Tristesse en dentelle

C'est avec une grande délicatesse que Claude Poissant entre dans l'univers de Jonathan Harnois. Le metteur en scène a en effet su préserver la richesse intérieure du narrateur; il l'a même magnifiée. À ce titre, plutôt que d'entrevoir un long monologue, il a choisi de multiplier la voix. Ainsi, ce sont Christian Baril, Étienne Pilon et François Simon T. Poirier – trois comédiens d'une rare sensibilité – qui incarnent à tour de rôle la voix de Ludovic. Trois voix, un seul deuil, une seule douleur innommable.

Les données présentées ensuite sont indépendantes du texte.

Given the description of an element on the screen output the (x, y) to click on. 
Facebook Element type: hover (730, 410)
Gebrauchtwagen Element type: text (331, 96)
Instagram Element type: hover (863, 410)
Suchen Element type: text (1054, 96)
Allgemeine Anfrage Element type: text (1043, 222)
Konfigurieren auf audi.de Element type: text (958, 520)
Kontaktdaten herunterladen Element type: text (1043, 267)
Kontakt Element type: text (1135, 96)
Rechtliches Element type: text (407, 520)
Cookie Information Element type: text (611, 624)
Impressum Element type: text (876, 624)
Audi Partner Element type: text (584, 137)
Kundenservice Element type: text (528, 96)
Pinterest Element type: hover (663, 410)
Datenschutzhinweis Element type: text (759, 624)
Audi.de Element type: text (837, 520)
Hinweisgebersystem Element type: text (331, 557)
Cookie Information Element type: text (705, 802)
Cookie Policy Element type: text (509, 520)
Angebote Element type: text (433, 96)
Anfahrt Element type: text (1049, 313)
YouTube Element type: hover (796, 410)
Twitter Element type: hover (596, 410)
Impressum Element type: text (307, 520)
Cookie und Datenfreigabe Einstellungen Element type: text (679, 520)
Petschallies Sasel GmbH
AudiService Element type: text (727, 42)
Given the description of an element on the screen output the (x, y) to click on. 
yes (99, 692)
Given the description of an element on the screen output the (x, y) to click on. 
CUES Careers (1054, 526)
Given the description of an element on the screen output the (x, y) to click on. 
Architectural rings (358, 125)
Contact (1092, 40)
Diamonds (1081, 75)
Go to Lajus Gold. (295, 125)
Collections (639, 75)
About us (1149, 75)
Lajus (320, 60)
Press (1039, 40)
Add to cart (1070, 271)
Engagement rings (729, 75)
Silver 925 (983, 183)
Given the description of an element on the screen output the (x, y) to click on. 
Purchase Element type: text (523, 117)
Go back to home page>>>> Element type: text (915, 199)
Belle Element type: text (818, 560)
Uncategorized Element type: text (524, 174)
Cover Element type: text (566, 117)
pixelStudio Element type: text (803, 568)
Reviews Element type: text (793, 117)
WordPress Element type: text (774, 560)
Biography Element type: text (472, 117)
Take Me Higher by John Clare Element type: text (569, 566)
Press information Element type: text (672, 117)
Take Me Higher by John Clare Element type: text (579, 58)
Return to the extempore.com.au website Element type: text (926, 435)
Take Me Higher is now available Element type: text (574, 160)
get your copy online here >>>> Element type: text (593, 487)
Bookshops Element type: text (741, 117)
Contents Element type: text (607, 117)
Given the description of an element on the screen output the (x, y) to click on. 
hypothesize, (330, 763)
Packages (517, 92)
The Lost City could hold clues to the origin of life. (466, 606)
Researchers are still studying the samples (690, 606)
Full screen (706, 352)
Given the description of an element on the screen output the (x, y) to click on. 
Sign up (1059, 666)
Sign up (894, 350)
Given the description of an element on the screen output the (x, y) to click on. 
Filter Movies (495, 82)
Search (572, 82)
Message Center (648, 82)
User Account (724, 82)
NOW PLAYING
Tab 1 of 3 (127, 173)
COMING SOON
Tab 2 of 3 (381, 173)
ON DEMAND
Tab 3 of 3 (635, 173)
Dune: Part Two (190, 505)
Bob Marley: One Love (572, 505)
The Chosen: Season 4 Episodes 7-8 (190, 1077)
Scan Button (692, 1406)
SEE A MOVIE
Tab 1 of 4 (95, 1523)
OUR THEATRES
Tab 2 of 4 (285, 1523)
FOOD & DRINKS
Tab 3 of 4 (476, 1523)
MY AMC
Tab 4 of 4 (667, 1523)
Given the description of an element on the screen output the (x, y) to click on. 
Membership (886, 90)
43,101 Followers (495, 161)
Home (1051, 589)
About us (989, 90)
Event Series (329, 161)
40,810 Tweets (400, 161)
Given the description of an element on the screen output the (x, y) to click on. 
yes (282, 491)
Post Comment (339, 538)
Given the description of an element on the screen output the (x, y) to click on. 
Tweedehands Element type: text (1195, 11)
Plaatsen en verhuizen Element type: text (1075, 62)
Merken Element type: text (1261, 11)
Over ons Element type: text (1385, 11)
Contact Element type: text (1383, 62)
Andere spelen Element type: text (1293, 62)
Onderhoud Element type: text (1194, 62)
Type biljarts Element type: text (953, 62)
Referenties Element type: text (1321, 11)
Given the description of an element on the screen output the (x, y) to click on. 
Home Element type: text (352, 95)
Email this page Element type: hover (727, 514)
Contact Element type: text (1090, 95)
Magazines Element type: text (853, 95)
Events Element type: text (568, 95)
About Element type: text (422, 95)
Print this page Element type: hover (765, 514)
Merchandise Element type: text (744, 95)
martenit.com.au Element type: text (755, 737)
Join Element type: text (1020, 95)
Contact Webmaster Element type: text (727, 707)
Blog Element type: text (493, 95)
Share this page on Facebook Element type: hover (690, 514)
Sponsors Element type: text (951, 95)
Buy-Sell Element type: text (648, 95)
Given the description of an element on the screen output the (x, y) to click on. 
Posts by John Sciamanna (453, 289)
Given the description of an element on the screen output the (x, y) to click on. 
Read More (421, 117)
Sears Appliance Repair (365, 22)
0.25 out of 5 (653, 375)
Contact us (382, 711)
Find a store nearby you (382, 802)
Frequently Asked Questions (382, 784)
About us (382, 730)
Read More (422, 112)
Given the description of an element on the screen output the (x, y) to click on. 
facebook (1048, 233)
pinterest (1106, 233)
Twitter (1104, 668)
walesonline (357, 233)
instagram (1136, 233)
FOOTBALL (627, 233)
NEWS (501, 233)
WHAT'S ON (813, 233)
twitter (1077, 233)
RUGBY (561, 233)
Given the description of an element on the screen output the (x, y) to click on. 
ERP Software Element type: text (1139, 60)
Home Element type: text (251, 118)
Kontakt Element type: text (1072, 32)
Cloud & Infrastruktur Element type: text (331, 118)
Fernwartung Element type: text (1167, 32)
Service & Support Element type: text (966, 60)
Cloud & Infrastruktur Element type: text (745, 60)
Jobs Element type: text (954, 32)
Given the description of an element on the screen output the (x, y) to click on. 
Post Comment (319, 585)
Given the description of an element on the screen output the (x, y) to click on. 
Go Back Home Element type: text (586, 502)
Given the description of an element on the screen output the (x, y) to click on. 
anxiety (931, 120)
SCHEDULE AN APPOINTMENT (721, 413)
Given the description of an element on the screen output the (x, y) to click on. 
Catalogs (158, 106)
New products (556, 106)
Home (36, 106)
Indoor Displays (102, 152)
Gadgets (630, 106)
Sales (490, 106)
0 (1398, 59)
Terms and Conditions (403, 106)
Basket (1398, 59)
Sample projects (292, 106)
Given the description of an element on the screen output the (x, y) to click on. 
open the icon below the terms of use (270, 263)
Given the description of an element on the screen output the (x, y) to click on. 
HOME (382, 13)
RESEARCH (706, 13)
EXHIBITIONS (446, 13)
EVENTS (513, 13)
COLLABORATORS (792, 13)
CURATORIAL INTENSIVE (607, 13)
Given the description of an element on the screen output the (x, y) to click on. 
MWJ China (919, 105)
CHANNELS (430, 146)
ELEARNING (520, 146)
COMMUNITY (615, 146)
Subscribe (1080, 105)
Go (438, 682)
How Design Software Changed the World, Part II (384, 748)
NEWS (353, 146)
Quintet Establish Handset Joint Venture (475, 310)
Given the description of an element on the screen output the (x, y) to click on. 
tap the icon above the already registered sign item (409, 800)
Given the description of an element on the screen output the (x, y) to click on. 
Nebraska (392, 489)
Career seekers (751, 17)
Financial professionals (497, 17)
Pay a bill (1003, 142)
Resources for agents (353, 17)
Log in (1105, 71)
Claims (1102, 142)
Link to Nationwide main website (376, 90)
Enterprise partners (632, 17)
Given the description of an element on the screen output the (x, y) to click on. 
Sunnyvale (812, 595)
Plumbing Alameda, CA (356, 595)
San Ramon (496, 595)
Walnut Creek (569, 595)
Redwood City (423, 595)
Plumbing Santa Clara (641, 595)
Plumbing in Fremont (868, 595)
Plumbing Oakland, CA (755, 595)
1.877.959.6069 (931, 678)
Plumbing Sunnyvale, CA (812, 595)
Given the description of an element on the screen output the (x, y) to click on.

Ensemble, auteur et metteur en scène ont fait grandir l'oeuvre. Ainsi, c'est à la demande de Claude Poissant que Jonathan Harnois ajoutera un touchant monologue livré par la mère de Félix (Annick Bergeron); un des moments forts du spectacle.

Je voudrais me déposer la tête est une œuvre de désarroi, de colère et de lucidité sur l'errance des sentiments. Par son authenticité, son style simple et ses métaphores cinglantes, on y pose un regard jamais manichéen sur le fragile retour au réel, sur l'absence, sur l'utilité des choses, de la vie. Une pièce d'une tristesse magnifique, porteuse d'espoir.